Problem; with Nginx configured as a reverse proxy to a TLS 1.3 back end I get a 502 bad gateway error from clients connecting to the proxy and Nginx error log fills with this;
2022/05/11 08:41:34 [error] 28335#28335: *296 SSL_do_handshake() failed (SSL: error:1409442E:SSL routines:ssl3_read_bytes:tlsv1 alert protocol version:SSL alert number 70) while SSL handshaking to upstream, client: xx.xx.xx.xx, server: something.example.com, request: "GET /favicon.ico HTTP/1.1", upstream: "https://xx.xx.xx.xx:443/favicon.ico", host: "something.example.com", referrer: "https://something.example.com/"
I already know if I allow TLS1.2 on the back end web server everything works.
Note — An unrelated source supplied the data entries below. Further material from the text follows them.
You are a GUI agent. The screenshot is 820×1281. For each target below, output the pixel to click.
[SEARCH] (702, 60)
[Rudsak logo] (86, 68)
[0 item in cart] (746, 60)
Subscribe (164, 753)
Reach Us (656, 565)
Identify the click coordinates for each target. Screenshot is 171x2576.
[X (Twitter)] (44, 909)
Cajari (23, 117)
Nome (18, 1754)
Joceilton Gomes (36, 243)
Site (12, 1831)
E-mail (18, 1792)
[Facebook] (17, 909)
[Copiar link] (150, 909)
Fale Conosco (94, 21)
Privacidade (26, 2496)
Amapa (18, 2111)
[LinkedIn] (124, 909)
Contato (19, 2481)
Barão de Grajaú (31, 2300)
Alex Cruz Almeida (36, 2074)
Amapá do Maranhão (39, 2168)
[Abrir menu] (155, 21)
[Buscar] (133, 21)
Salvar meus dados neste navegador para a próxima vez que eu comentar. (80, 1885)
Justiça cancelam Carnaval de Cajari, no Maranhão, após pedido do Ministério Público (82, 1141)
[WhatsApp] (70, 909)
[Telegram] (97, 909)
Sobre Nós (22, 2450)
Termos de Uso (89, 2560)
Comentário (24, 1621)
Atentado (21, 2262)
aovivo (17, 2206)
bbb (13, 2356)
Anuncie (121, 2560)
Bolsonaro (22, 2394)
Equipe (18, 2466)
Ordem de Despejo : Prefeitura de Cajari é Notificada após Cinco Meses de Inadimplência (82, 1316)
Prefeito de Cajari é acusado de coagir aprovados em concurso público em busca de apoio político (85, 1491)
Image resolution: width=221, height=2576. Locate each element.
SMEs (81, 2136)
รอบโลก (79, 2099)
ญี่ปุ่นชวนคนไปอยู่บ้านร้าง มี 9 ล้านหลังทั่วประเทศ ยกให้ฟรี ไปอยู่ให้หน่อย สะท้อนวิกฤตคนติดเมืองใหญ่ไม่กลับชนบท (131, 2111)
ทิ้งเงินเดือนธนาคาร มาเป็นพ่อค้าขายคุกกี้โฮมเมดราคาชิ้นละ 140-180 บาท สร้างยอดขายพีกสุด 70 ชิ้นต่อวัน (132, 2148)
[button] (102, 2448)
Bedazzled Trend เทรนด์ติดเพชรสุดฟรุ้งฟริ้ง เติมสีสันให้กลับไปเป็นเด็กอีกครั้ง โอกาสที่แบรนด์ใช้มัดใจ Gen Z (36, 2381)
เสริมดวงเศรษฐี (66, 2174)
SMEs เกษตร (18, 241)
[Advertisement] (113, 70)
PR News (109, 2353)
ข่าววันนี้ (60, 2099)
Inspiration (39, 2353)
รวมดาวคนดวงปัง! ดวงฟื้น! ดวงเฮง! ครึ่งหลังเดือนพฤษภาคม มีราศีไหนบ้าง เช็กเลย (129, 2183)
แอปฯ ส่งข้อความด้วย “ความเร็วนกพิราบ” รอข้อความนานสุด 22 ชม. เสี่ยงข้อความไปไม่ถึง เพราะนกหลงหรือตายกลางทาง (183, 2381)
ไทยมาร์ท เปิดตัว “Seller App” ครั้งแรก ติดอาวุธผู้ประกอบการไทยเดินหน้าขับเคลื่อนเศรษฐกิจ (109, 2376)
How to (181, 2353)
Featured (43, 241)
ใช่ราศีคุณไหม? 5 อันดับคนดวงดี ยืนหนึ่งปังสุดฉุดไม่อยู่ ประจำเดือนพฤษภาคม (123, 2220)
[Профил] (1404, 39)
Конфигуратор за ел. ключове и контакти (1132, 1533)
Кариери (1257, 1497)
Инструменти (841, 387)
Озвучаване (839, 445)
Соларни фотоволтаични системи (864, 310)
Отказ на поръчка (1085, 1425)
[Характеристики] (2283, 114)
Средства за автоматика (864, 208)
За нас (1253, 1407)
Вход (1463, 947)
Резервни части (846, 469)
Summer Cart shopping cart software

I tried adding this to my reverse proxy configuration in the "server {" statement
proxy_ssl_protocol TLSv1.2 TLSv1.3;
That gets me this;
sudo nginx -t
nginx: [emerg] unknown directive "proxy_ssl_protocol" in /etc/nginx/sites-enabled/example.conf:21
nginx: configuration file /etc/nginx/nginx.conf test failed
I tried adding that to my server.conf in the "http {" section which gets me this error
sudo nginx -t
nginx: [emerg] unknown directive "proxy_ssl_protocol" in /etc/nginx/nginx.conf:36
nginx: configuration file /etc/nginx/nginx.conf test failed
Is that even the right statement? If so where do I put it?